Start of Records for this task
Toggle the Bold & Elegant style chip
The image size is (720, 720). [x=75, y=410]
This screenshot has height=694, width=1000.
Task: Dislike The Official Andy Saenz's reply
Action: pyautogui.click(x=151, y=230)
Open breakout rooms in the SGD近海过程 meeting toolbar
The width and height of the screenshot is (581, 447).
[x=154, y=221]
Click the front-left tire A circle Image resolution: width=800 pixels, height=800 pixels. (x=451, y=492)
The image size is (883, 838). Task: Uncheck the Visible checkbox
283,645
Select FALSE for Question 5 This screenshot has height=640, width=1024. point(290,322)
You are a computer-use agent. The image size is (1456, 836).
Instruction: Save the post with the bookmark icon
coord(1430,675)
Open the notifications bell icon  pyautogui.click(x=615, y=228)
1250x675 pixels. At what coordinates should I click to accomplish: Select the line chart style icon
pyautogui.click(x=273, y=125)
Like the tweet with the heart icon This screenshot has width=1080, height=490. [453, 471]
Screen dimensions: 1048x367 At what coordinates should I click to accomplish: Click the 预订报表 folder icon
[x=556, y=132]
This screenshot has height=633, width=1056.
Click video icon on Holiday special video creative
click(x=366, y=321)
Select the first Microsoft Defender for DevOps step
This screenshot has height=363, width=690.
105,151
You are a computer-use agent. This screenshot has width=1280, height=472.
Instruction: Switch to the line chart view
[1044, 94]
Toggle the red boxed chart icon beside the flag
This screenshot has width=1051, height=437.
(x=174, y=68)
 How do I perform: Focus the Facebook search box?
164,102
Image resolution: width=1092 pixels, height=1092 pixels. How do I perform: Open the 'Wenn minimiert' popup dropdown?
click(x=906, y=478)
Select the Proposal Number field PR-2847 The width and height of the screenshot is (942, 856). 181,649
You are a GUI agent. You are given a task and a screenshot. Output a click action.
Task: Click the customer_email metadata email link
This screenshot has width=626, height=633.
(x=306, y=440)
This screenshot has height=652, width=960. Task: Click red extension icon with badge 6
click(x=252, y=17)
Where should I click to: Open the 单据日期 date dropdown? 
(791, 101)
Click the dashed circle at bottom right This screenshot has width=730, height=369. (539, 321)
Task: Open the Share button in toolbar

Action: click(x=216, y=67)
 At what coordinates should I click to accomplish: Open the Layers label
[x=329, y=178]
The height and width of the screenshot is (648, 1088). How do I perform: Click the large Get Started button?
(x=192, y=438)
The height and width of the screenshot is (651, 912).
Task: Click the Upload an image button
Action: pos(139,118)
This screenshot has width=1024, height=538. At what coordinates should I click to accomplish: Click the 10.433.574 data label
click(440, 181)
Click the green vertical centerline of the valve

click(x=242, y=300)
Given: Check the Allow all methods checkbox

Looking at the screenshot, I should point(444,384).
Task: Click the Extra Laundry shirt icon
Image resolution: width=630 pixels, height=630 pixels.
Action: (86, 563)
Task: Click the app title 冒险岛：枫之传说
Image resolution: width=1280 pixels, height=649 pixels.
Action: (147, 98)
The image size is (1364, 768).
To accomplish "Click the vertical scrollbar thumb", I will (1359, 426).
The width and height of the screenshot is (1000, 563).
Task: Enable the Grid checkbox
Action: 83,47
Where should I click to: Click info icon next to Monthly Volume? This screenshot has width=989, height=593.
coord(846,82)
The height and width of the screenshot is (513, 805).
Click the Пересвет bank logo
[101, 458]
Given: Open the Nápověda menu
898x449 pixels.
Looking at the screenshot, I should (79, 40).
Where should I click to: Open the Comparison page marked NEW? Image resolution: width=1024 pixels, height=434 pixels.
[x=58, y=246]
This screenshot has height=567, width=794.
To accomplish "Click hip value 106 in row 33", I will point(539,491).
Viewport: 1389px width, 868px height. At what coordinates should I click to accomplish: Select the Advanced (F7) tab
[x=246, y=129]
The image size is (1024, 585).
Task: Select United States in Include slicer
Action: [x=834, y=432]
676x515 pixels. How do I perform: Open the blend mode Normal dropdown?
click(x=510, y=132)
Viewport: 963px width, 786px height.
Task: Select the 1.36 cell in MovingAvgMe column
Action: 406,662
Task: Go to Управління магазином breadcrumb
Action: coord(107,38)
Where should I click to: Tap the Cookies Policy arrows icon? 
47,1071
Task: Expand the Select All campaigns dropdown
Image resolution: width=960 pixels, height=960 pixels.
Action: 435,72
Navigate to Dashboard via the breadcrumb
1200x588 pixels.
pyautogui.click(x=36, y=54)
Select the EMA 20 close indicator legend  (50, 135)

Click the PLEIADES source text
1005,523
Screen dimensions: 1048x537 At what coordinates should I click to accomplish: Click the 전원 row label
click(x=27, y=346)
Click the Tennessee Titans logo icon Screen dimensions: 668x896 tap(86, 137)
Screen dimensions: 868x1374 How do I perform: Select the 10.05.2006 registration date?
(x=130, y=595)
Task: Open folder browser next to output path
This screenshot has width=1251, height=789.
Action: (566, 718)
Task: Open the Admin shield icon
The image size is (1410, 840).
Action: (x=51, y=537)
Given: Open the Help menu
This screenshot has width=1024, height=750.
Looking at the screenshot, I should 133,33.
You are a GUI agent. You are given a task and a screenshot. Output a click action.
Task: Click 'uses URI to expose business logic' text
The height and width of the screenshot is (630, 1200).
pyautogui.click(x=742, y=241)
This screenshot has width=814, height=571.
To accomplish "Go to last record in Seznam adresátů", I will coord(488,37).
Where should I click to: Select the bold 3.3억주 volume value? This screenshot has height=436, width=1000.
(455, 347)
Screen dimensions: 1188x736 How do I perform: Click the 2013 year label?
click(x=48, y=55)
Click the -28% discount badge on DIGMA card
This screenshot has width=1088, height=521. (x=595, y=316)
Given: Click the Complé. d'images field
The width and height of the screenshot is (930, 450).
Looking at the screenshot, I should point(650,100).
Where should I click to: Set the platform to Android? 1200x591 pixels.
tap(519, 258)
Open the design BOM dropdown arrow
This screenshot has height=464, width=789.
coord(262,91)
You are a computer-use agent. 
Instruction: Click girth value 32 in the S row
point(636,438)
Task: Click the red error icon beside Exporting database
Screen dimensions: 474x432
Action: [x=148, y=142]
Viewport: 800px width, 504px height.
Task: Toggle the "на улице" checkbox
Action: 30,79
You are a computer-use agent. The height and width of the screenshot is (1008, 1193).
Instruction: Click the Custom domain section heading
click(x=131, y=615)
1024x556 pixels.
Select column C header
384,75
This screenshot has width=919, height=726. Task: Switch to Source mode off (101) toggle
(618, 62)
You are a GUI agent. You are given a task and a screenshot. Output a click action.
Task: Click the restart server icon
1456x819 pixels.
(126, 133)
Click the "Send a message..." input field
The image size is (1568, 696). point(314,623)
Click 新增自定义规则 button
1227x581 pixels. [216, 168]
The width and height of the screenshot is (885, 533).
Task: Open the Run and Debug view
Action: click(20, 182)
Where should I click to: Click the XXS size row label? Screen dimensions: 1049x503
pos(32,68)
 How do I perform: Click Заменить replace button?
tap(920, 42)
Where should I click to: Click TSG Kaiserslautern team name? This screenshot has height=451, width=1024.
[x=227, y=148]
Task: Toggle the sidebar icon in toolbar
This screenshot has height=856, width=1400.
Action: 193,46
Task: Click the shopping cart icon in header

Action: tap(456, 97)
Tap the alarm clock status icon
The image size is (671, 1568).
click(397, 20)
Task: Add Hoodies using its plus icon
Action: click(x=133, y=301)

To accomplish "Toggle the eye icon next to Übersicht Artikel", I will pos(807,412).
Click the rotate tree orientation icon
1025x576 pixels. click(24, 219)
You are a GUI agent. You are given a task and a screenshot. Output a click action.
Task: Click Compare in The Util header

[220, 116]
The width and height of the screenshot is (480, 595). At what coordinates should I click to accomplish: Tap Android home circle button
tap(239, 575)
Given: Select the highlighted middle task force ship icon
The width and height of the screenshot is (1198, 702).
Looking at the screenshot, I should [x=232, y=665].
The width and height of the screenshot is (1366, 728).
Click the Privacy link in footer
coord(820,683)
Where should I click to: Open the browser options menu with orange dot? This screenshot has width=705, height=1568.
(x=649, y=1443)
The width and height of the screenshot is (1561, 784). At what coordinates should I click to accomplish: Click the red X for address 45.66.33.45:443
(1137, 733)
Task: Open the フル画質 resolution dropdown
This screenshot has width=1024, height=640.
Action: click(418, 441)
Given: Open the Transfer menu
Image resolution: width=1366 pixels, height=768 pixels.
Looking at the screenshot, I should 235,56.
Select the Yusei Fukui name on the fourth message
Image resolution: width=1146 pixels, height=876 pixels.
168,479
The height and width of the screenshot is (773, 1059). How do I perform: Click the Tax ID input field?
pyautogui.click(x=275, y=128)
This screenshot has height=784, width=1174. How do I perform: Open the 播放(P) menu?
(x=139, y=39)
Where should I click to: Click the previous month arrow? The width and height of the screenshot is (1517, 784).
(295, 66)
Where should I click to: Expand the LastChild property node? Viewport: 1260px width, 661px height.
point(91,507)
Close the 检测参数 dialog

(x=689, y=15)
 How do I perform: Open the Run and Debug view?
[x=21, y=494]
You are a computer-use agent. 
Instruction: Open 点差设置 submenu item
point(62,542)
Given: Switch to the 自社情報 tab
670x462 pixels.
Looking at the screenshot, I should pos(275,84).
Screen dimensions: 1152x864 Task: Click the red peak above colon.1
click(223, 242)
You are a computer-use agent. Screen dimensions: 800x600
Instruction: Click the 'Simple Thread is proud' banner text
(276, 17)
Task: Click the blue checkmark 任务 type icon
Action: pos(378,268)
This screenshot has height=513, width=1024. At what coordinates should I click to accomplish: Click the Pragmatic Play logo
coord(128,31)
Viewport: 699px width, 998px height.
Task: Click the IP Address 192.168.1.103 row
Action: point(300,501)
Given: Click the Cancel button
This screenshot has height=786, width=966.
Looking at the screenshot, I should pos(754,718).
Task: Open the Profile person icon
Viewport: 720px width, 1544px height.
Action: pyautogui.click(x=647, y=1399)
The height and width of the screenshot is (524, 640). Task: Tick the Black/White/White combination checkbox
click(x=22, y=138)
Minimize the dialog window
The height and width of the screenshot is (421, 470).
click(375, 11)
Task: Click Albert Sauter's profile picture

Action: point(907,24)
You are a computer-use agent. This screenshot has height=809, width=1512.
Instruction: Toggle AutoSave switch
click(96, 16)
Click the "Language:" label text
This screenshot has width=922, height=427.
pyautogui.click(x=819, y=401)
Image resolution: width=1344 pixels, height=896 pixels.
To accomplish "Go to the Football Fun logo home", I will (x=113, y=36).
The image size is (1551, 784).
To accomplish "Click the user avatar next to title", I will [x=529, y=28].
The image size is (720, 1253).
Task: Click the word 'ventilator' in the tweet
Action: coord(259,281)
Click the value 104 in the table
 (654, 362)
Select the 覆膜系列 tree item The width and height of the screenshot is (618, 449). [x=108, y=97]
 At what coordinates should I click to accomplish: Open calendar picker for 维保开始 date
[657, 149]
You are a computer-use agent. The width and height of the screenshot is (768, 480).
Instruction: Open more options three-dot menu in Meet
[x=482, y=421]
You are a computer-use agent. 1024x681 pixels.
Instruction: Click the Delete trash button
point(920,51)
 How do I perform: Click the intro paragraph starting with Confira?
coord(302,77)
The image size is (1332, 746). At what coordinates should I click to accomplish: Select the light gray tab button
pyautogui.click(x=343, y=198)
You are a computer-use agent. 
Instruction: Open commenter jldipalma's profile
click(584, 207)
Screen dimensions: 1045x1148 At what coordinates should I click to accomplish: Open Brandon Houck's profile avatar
End of Records for this task
**Problem:** All lines in the entries above that hold the word "beside" need to be copied.

**Solution:**
Toggle the red boxed chart icon beside the flag
Task: Click the red error icon beside Exporting database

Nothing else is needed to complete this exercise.